#### Data extract:
────
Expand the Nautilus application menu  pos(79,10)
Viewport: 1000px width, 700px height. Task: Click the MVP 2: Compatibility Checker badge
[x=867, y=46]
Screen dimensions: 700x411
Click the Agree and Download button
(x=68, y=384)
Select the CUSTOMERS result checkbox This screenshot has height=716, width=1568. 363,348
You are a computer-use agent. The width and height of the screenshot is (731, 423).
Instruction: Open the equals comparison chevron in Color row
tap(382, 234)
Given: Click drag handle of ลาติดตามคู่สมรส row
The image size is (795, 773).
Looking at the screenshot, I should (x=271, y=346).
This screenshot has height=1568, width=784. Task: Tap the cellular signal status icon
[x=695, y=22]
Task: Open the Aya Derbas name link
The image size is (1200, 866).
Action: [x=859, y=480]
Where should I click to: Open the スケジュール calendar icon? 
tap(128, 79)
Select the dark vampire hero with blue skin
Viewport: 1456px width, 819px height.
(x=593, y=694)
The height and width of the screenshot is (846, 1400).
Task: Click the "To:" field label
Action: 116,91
────
#### Problem details:
Return the entries above exactly as they were written.

#### Written solution:
Expand the Nautilus application menu  pos(79,10)
Viewport: 1000px width, 700px height. Task: Click the MVP 2: Compatibility Checker badge
[x=867, y=46]
Screen dimensions: 700x411
Click the Agree and Download button
(x=68, y=384)
Select the CUSTOMERS result checkbox This screenshot has height=716, width=1568. 363,348
You are a computer-use agent. The width and height of the screenshot is (731, 423).
Instruction: Open the equals comparison chevron in Color row
tap(382, 234)
Given: Click drag handle of ลาติดตามคู่สมรส row
The image size is (795, 773).
Looking at the screenshot, I should (x=271, y=346).
This screenshot has height=1568, width=784. Task: Tap the cellular signal status icon
[x=695, y=22]
Task: Open the Aya Derbas name link
The image size is (1200, 866).
Action: [x=859, y=480]
Where should I click to: Open the スケジュール calendar icon? 
tap(128, 79)
Select the dark vampire hero with blue skin
Viewport: 1456px width, 819px height.
(x=593, y=694)
The height and width of the screenshot is (846, 1400).
Task: Click the "To:" field label
Action: 116,91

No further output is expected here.